Only lines that contain the word "width" are to be returned from the data below.

* Extracted records *
· · · · · · ·

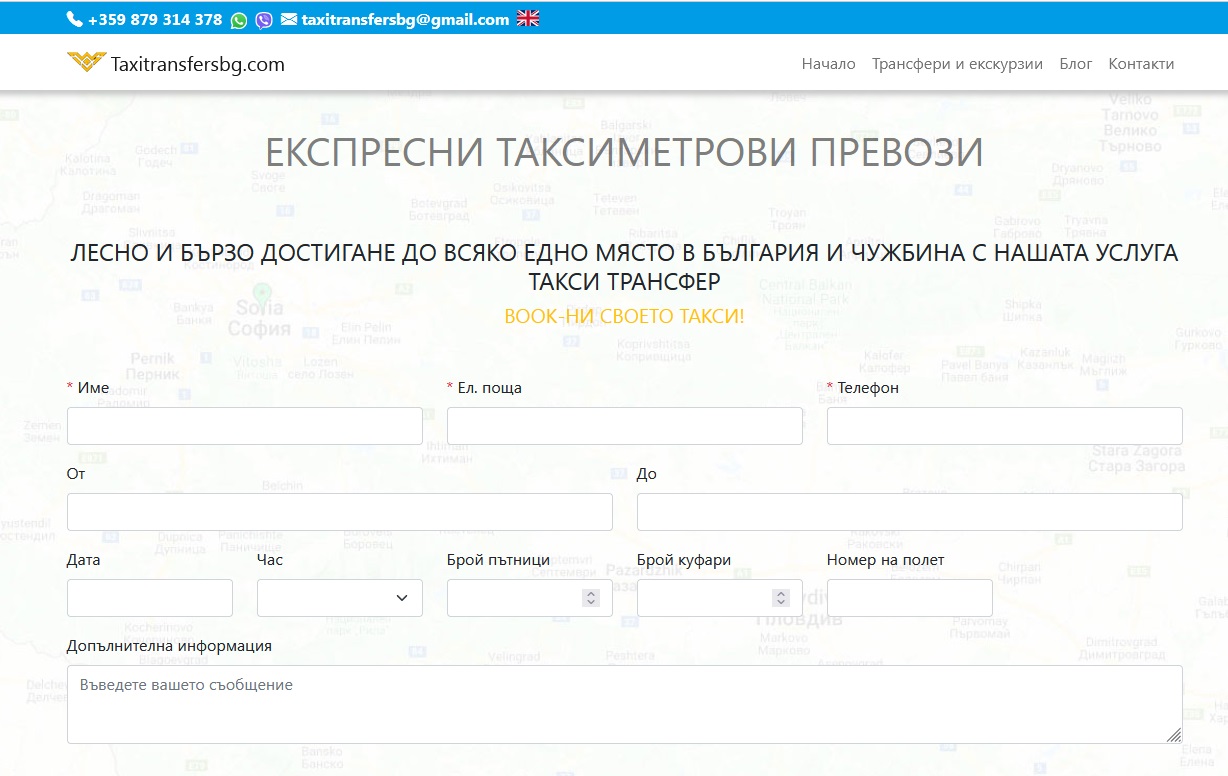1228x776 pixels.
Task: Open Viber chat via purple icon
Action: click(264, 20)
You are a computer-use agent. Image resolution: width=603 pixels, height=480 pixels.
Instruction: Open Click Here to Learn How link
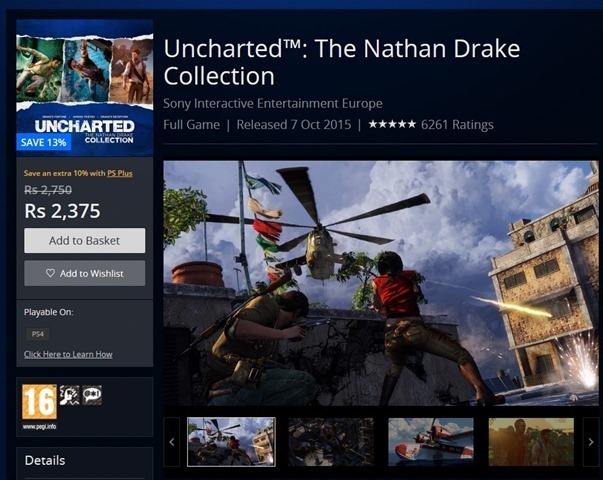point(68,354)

· · · · · · ·

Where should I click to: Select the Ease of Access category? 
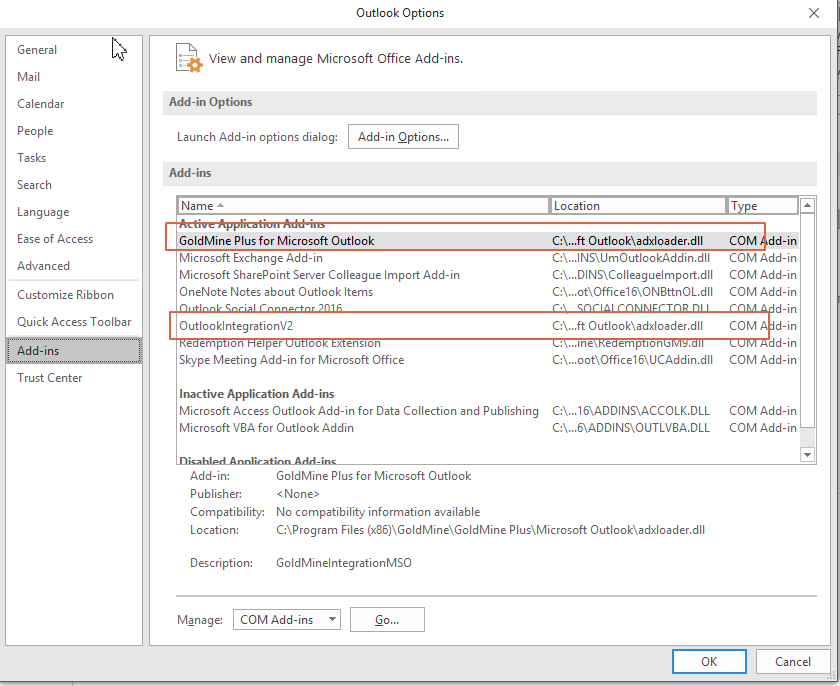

· · · · · · ·

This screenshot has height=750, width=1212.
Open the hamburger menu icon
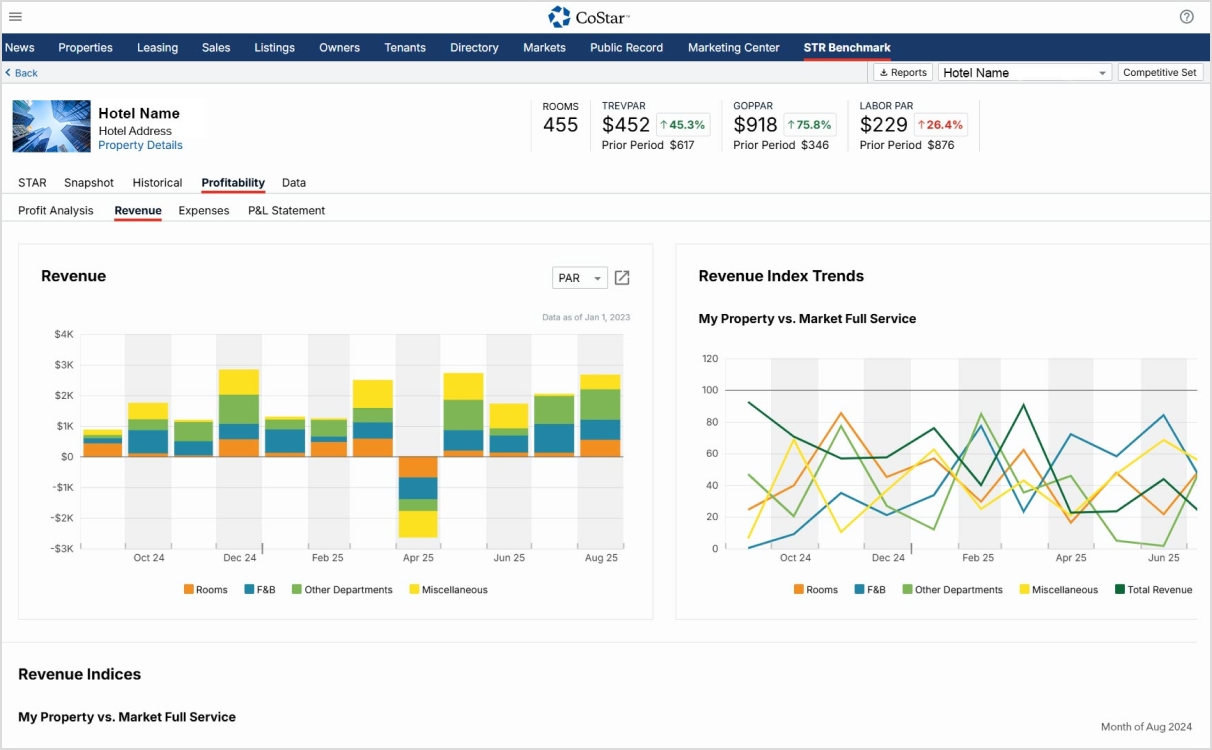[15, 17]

· · · · · · ·

* Answer space *
You are a computer-use agent. Image resolution: width=603 pixels, height=480 pixels.
This screenshot has height=750, width=1212.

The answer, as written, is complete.